[Page extract]
My husband gave the fake foot-stamp like he might bolt from his chair after our son whose bare bottom was wagging in the doorway.  Which was enough.  Our son squealed his way to the kitchen.  But returned quickly with his chest still rising and falling fast and his eyes dancing in anticipation.  By which time my husband pounced on his ribs and tickled him right up the stairs.

Only I don’t know the words for that kind of laughter, as it’s the kind that surpasses what you thought was funny.  The kind that even sounds different.  Like you’re in a higher gear, a higher pitch, and there ain’t no stopping until you’re all laughed out.  It’s the laugh you want to free in church, only you can’t.  Cause it’s church.  The kind of laugh that has you thinking you just might die from a split side.  The real deal.  That laugh.

[Data excerpt]

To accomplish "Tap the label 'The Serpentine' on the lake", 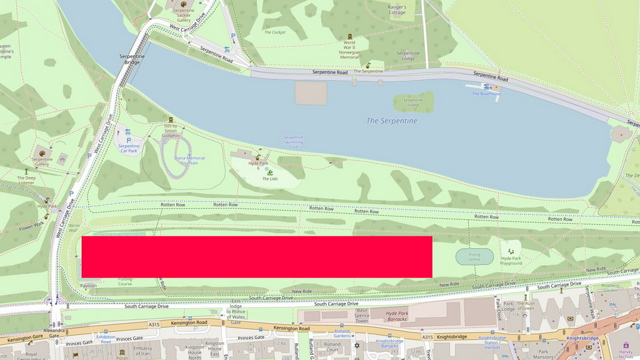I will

[Given problem A]
List every action the husband performs in the passage about the tickling and the laughter.
[Given problem B]
Pick up the passage about the tickling and the laughter from its last line and keep it going.

[Final answer A]
- Gave the fake foot-stamp
- Pounced on his son's ribs
- Tickled him right up the stairs

[Final answer B]
Which was what my kid was doin’ upstairs.  Bustin’ his sides with his dad. 

Then before coming down the stairs my husband said, “Sleep well, Silas.  I’ll most certainly tickle you in the morning.”  And our son raised his head off his pillow, “No, dad, no!”   “Oh yes,” my husband countered.  And then he waited in the hallway for the sure signs of tiny feet.

But they didn’t come.

Instead there was giggling as a little boy whispered with certainty to himself, “my dad’s gonna tickle me in the morning!”